Reproduce verbatim every line of the material below, from the line containing "283x221 pixels. At" down to the line containing "click(855, 221)", both included.
------------------------------------
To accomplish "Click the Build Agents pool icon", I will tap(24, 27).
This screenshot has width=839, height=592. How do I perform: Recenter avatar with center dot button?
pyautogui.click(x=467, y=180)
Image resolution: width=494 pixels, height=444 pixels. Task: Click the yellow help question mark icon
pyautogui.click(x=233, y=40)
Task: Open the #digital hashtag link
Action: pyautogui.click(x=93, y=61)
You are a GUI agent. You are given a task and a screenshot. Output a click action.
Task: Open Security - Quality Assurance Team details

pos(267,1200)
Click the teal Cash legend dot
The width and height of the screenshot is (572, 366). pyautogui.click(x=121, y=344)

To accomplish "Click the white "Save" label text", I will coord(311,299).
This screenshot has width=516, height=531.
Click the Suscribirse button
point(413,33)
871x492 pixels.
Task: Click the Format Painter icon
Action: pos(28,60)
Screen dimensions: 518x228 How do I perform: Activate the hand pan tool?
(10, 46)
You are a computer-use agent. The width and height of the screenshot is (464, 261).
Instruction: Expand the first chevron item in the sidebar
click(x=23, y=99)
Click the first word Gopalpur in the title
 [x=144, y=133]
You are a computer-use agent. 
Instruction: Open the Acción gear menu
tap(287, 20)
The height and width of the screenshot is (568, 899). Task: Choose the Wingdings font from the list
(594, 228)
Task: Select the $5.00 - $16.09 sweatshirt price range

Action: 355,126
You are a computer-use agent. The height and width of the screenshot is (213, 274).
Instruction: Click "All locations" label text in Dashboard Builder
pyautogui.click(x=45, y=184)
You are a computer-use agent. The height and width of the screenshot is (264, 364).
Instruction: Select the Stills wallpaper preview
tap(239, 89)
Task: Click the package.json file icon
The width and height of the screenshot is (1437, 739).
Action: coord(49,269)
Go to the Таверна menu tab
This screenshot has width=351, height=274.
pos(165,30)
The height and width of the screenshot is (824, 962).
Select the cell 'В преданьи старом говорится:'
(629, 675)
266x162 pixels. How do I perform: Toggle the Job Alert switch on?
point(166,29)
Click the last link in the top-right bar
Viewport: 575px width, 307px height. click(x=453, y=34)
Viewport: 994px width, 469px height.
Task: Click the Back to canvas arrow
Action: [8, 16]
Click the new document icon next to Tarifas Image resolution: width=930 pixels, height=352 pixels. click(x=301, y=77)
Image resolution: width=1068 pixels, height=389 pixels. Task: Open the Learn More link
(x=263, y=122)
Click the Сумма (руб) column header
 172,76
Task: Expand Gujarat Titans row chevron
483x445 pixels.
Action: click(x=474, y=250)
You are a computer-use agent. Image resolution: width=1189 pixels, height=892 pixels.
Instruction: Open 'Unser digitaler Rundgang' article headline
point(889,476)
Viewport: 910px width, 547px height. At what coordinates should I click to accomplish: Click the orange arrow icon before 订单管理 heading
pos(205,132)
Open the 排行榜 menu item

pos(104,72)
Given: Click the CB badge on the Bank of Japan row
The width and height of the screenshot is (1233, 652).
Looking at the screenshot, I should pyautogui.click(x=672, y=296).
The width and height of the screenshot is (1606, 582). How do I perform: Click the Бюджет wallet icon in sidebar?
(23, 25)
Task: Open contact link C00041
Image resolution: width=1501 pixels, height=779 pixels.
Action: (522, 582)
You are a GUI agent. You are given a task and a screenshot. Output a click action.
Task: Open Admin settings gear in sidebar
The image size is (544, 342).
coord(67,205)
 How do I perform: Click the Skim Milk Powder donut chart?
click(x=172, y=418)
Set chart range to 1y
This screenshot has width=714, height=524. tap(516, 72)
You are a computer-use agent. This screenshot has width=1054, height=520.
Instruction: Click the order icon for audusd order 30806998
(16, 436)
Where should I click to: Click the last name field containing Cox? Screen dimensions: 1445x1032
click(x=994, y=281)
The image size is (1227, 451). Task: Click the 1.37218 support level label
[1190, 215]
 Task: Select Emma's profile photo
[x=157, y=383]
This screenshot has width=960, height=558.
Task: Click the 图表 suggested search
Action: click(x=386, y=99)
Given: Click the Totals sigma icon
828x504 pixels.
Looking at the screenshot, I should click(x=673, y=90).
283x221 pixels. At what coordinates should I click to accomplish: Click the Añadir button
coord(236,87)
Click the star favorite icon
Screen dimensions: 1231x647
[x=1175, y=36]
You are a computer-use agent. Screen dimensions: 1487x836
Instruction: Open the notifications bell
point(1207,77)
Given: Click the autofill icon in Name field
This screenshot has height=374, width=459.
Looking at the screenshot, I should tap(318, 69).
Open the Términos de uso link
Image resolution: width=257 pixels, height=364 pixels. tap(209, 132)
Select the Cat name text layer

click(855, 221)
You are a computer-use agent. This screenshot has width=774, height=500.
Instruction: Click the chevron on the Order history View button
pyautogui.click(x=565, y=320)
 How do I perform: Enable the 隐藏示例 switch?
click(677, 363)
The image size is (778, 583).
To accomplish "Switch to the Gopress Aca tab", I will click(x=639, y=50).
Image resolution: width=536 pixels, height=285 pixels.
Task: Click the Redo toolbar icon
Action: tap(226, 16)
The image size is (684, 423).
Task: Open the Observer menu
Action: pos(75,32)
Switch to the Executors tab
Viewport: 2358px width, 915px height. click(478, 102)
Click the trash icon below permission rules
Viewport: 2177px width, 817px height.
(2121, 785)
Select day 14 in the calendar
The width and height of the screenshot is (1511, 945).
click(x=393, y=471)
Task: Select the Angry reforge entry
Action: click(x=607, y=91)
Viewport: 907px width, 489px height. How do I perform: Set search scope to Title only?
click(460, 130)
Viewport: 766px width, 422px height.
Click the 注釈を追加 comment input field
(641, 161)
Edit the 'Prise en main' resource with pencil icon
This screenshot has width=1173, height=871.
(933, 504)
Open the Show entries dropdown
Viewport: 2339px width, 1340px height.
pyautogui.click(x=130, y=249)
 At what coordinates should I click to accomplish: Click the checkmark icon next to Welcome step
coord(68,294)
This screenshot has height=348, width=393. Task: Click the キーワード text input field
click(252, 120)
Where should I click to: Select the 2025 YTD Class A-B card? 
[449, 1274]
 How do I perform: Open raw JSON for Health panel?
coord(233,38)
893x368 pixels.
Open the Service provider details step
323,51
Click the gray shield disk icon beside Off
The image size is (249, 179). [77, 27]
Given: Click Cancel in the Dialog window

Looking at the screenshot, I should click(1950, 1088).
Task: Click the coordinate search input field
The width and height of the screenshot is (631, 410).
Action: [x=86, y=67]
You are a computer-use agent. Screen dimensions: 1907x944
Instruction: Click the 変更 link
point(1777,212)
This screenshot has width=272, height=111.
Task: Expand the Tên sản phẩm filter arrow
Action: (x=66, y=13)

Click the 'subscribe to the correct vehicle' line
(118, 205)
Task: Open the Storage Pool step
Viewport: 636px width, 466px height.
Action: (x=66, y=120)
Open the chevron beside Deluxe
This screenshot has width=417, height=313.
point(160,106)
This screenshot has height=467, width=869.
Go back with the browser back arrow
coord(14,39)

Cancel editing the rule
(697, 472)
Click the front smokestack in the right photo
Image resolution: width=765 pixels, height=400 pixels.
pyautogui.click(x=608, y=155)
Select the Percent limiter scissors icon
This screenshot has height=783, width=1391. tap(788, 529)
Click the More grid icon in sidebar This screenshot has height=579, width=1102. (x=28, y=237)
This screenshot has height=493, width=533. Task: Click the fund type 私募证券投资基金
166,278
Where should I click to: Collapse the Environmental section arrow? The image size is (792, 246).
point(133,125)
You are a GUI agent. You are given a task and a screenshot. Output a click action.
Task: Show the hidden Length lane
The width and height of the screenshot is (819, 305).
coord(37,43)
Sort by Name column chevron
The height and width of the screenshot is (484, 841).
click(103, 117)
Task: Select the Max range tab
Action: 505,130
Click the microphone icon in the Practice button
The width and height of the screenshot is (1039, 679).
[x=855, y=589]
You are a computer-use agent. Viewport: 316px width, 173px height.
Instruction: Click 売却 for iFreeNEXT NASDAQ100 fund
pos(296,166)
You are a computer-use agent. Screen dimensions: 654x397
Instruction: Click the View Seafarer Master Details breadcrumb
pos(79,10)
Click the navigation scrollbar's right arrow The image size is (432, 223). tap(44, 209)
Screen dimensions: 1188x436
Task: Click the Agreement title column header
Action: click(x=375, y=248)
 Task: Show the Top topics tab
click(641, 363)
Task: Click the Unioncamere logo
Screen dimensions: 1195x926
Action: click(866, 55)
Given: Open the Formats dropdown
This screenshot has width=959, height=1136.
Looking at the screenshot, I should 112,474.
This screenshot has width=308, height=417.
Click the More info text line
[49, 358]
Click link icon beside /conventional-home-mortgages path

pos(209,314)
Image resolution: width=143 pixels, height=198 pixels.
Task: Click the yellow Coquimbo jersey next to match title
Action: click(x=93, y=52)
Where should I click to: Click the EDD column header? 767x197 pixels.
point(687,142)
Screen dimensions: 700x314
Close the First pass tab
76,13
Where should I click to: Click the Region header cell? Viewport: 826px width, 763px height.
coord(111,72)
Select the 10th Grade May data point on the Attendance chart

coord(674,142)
------------------------------------
- [Answer]:
283x221 pixels. At what coordinates should I click to accomplish: Click the Añadir button
coord(236,87)
Click the star favorite icon
Screen dimensions: 1231x647
[x=1175, y=36]
You are a computer-use agent. Screen dimensions: 1487x836
Instruction: Open the notifications bell
point(1207,77)
Given: Click the autofill icon in Name field
This screenshot has height=374, width=459.
Looking at the screenshot, I should tap(318, 69).
Open the Términos de uso link
Image resolution: width=257 pixels, height=364 pixels. tap(209, 132)
Select the Cat name text layer

click(855, 221)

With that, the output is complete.